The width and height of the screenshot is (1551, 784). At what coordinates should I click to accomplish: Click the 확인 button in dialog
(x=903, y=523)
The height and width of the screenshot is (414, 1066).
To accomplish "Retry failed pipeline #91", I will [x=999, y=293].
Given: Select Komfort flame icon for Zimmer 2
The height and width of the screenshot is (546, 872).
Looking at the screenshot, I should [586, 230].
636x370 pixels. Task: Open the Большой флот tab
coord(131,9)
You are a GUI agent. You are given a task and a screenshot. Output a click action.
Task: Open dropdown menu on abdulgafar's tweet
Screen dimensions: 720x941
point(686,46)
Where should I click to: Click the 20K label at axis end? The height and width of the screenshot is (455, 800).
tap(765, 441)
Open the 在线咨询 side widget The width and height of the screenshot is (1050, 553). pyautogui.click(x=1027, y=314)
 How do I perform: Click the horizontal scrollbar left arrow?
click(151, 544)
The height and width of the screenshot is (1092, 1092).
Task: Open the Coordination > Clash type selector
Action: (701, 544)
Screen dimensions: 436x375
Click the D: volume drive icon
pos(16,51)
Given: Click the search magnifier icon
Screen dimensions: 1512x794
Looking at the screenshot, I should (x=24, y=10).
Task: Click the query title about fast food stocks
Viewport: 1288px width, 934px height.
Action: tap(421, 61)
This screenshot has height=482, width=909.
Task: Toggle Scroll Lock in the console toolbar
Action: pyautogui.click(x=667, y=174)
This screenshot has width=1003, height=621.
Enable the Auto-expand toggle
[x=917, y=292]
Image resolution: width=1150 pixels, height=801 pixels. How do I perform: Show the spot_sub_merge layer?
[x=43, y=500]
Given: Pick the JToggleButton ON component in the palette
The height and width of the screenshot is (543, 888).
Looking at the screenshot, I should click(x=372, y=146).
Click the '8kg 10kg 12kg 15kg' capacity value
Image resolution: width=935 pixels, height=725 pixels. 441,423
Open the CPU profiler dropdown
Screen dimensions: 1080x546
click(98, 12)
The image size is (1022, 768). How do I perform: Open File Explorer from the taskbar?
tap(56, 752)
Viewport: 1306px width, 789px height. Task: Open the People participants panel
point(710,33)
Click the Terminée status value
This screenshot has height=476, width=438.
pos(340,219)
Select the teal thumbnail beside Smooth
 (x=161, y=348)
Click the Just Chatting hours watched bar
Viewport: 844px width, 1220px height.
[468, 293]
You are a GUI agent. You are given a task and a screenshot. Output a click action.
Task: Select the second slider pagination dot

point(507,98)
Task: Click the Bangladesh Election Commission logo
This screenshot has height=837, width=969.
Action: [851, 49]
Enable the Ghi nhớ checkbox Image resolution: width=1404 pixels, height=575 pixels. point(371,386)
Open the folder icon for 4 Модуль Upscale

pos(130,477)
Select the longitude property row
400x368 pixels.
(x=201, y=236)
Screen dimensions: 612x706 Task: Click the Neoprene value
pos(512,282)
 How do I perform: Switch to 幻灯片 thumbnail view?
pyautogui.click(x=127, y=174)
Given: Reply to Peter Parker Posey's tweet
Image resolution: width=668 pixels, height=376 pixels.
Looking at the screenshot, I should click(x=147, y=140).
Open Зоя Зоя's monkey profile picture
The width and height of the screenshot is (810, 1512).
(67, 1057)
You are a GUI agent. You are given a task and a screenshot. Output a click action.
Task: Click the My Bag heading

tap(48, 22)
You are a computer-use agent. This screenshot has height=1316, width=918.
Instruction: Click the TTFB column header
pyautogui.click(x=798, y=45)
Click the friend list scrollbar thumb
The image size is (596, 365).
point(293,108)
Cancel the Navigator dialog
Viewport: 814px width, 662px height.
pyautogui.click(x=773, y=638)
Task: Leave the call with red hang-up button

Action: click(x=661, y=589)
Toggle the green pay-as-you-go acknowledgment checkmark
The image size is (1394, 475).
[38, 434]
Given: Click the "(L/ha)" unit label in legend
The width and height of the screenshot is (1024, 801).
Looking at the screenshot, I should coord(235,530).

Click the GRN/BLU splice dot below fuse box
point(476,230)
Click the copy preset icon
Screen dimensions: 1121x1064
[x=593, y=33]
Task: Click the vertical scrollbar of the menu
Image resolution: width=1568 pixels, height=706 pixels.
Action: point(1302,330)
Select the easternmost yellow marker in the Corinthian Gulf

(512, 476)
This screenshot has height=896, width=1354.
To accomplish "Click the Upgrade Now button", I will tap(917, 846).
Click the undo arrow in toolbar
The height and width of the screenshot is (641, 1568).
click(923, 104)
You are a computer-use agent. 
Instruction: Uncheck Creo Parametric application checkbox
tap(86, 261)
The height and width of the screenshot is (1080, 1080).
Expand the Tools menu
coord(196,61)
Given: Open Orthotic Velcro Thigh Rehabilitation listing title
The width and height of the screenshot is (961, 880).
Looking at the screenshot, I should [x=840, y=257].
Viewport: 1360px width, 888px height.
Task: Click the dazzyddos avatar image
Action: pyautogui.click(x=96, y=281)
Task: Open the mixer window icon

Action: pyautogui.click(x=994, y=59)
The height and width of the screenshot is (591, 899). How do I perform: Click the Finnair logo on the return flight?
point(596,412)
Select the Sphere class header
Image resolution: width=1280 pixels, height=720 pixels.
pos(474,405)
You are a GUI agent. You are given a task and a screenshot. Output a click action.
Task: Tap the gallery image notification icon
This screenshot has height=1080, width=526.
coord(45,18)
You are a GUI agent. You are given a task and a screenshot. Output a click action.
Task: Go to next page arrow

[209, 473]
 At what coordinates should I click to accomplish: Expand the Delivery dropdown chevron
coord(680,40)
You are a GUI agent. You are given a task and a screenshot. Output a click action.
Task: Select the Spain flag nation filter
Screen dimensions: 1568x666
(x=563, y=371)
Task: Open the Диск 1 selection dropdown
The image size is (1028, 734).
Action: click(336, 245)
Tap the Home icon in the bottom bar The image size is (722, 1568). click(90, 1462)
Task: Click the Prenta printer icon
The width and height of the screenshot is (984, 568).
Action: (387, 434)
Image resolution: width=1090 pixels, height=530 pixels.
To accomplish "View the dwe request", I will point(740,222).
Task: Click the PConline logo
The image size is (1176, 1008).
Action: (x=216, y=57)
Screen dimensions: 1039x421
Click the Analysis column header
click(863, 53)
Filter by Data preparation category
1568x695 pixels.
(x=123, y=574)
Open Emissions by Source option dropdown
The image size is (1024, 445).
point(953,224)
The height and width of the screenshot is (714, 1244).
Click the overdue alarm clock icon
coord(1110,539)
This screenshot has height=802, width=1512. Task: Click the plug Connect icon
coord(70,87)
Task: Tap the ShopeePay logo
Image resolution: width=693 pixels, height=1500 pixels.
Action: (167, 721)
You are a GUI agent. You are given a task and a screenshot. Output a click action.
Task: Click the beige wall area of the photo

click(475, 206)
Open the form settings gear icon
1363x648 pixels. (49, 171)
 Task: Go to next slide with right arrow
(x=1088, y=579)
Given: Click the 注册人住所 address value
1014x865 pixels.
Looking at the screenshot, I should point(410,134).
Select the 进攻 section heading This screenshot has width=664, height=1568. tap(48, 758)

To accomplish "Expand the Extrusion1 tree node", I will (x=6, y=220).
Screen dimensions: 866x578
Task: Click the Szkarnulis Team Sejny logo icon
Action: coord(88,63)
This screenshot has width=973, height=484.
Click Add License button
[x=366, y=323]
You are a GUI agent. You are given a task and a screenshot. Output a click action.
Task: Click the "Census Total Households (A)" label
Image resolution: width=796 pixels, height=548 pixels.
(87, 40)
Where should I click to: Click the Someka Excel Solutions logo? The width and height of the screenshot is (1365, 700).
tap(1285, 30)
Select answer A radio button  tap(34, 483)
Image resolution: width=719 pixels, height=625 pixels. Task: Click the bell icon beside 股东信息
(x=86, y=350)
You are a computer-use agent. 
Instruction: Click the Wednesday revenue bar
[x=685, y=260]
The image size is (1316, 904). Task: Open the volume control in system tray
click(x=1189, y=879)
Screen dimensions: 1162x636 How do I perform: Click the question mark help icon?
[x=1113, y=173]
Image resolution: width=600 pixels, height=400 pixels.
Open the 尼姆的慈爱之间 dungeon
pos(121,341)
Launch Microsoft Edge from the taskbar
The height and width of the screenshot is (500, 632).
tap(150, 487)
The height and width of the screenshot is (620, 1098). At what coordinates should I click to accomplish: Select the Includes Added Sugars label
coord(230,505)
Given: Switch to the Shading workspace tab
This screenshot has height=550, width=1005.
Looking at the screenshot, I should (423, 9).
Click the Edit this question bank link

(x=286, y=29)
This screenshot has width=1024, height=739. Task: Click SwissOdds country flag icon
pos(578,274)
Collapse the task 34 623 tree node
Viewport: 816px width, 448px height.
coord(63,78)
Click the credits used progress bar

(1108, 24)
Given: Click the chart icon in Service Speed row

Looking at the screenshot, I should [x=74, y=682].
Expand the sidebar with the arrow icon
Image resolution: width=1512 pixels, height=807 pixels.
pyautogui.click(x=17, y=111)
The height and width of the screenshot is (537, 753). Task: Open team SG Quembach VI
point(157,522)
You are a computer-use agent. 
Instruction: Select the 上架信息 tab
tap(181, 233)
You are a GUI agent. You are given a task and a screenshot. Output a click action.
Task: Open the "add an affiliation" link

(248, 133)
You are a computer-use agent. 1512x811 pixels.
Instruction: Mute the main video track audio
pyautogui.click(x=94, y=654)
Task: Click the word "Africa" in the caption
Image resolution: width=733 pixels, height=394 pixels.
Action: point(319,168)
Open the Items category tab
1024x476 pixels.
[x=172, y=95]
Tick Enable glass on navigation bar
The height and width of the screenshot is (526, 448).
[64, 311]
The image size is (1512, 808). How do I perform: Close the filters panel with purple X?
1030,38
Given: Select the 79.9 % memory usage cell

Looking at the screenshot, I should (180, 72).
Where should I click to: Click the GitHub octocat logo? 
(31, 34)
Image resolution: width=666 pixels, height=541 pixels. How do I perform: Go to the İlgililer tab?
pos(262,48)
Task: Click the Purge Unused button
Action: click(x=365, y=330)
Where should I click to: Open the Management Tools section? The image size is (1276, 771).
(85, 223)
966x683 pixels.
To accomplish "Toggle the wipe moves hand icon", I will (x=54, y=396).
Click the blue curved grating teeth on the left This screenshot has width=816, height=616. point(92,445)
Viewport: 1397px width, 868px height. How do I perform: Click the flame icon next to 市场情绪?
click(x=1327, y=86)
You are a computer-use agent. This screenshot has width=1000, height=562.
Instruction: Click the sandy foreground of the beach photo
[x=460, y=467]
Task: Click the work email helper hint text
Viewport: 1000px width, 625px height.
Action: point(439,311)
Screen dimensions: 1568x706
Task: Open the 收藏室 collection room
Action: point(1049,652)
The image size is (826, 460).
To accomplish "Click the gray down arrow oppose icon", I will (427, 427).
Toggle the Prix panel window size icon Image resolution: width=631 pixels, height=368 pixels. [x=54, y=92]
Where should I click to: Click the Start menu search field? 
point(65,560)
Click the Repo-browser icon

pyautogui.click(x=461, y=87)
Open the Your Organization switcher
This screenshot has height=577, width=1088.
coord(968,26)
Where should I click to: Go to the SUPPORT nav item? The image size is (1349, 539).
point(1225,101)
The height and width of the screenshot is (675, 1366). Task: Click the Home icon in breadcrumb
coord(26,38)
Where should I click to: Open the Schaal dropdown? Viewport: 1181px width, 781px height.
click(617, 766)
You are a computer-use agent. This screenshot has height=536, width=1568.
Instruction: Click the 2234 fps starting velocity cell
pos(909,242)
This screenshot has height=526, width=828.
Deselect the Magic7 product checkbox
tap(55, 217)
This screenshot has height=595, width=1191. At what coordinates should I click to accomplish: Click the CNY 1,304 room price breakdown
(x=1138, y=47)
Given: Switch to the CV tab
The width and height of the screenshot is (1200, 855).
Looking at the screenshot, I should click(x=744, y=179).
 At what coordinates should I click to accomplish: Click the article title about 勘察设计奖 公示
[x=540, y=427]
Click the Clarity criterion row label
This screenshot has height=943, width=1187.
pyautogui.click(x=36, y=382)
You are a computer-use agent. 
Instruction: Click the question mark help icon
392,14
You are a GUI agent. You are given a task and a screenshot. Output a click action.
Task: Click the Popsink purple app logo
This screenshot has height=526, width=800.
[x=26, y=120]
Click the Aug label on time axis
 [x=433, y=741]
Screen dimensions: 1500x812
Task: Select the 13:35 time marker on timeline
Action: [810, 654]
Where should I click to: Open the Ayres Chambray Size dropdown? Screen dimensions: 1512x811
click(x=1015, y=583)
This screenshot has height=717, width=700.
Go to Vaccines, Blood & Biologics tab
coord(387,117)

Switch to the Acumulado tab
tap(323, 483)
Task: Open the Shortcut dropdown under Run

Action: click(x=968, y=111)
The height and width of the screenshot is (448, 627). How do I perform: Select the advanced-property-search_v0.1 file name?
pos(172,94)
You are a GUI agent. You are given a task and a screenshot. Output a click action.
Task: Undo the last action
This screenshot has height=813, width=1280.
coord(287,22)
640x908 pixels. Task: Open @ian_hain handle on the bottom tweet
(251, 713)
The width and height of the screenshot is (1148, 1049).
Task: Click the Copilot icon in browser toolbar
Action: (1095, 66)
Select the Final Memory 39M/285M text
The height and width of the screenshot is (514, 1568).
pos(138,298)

______

→ DIRECTIONS FOR THIS TASK: Which lines of the data hold the string "category"? Return each of them.

→ COMPLETED EXERCISE:
Filter by Data preparation category
Open the Items category tab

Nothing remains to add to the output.